Print back every record below, exactly as it stands.

::::::::

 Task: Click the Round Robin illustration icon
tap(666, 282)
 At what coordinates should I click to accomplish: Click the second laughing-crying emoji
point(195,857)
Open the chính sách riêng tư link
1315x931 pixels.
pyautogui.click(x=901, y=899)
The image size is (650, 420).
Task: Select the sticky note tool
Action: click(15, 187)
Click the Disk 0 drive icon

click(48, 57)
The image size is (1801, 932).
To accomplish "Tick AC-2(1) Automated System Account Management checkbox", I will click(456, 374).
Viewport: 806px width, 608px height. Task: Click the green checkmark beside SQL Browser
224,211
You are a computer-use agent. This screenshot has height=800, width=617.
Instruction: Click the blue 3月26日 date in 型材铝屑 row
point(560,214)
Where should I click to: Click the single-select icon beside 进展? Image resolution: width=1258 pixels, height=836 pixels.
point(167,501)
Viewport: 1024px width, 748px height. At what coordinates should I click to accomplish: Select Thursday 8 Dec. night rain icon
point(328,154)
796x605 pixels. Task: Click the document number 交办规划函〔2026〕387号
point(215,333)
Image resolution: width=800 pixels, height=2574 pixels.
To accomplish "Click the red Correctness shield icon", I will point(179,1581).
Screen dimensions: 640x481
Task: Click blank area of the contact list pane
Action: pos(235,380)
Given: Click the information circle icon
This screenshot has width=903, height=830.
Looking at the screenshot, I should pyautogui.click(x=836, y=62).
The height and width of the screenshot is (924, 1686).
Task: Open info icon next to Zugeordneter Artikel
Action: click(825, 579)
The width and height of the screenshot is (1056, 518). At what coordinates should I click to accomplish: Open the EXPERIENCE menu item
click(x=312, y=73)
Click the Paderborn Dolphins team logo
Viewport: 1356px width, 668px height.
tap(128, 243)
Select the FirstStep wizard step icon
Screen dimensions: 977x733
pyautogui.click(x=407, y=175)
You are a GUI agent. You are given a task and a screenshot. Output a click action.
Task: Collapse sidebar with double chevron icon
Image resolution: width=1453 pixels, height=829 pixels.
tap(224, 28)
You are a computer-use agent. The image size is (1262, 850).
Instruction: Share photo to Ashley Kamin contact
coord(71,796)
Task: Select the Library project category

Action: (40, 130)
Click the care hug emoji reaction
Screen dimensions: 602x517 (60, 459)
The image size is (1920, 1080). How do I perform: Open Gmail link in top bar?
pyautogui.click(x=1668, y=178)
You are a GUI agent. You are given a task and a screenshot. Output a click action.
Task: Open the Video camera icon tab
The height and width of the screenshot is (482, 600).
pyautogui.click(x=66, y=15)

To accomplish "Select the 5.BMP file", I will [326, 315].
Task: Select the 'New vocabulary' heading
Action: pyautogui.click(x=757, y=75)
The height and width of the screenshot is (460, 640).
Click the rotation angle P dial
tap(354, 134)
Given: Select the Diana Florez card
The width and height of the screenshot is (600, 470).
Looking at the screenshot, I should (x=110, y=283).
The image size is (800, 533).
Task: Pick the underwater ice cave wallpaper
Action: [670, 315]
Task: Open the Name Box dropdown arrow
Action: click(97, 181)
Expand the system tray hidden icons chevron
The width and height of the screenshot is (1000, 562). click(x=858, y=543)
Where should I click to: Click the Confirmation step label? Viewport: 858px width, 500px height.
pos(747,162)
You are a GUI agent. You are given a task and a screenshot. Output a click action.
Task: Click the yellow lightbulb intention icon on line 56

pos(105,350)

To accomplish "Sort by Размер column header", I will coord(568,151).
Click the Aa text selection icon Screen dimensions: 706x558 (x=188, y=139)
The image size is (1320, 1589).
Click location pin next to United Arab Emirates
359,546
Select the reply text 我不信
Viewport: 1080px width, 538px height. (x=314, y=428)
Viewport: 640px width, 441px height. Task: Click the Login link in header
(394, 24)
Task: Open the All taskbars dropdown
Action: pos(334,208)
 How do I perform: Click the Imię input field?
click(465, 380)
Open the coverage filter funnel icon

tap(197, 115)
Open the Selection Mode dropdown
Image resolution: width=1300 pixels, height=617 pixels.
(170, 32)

::::::::

_Your solution_:
 Task: Click the Round Robin illustration icon
tap(666, 282)
 At what coordinates should I click to accomplish: Click the second laughing-crying emoji
point(195,857)
Open the chính sách riêng tư link
1315x931 pixels.
pyautogui.click(x=901, y=899)
The image size is (650, 420).
Task: Select the sticky note tool
Action: click(15, 187)
Click the Disk 0 drive icon

click(48, 57)
The image size is (1801, 932).
To accomplish "Tick AC-2(1) Automated System Account Management checkbox", I will click(456, 374).
Viewport: 806px width, 608px height. Task: Click the green checkmark beside SQL Browser
224,211
You are a computer-use agent. This screenshot has height=800, width=617.
Instruction: Click the blue 3月26日 date in 型材铝屑 row
point(560,214)
Where should I click to: Click the single-select icon beside 进展? Image resolution: width=1258 pixels, height=836 pixels.
point(167,501)
Viewport: 1024px width, 748px height. At what coordinates should I click to accomplish: Select Thursday 8 Dec. night rain icon
point(328,154)
796x605 pixels. Task: Click the document number 交办规划函〔2026〕387号
point(215,333)
Image resolution: width=800 pixels, height=2574 pixels.
To accomplish "Click the red Correctness shield icon", I will point(179,1581).
Screen dimensions: 640x481
Task: Click blank area of the contact list pane
Action: pos(235,380)
Given: Click the information circle icon
This screenshot has width=903, height=830.
Looking at the screenshot, I should pyautogui.click(x=836, y=62).
The height and width of the screenshot is (924, 1686).
Task: Open info icon next to Zugeordneter Artikel
Action: click(825, 579)
The width and height of the screenshot is (1056, 518). At what coordinates should I click to accomplish: Open the EXPERIENCE menu item
click(x=312, y=73)
Click the Paderborn Dolphins team logo
Viewport: 1356px width, 668px height.
tap(128, 243)
Select the FirstStep wizard step icon
Screen dimensions: 977x733
pyautogui.click(x=407, y=175)
You are a GUI agent. You are given a task and a screenshot. Output a click action.
Task: Collapse sidebar with double chevron icon
Image resolution: width=1453 pixels, height=829 pixels.
tap(224, 28)
You are a computer-use agent. The image size is (1262, 850).
Instruction: Share photo to Ashley Kamin contact
coord(71,796)
Task: Select the Library project category

Action: (40, 130)
Click the care hug emoji reaction
Screen dimensions: 602x517 (60, 459)
The image size is (1920, 1080). How do I perform: Open Gmail link in top bar?
pyautogui.click(x=1668, y=178)
You are a GUI agent. You are given a task and a screenshot. Output a click action.
Task: Open the Video camera icon tab
The height and width of the screenshot is (482, 600).
pyautogui.click(x=66, y=15)

To accomplish "Select the 5.BMP file", I will [326, 315].
Task: Select the 'New vocabulary' heading
Action: pyautogui.click(x=757, y=75)
The height and width of the screenshot is (460, 640).
Click the rotation angle P dial
tap(354, 134)
Given: Select the Diana Florez card
The width and height of the screenshot is (600, 470).
Looking at the screenshot, I should (x=110, y=283).
The image size is (800, 533).
Task: Pick the underwater ice cave wallpaper
Action: [670, 315]
Task: Open the Name Box dropdown arrow
Action: click(97, 181)
Expand the system tray hidden icons chevron
The width and height of the screenshot is (1000, 562). click(x=858, y=543)
Where should I click to: Click the Confirmation step label? Viewport: 858px width, 500px height.
pos(747,162)
You are a GUI agent. You are given a task and a screenshot. Output a click action.
Task: Click the yellow lightbulb intention icon on line 56

pos(105,350)

To accomplish "Sort by Размер column header", I will coord(568,151).
Click the Aa text selection icon Screen dimensions: 706x558 (x=188, y=139)
The image size is (1320, 1589).
Click location pin next to United Arab Emirates
359,546
Select the reply text 我不信
Viewport: 1080px width, 538px height. (x=314, y=428)
Viewport: 640px width, 441px height. Task: Click the Login link in header
(394, 24)
Task: Open the All taskbars dropdown
Action: pos(334,208)
 How do I perform: Click the Imię input field?
click(465, 380)
Open the coverage filter funnel icon

tap(197, 115)
Open the Selection Mode dropdown
Image resolution: width=1300 pixels, height=617 pixels.
(170, 32)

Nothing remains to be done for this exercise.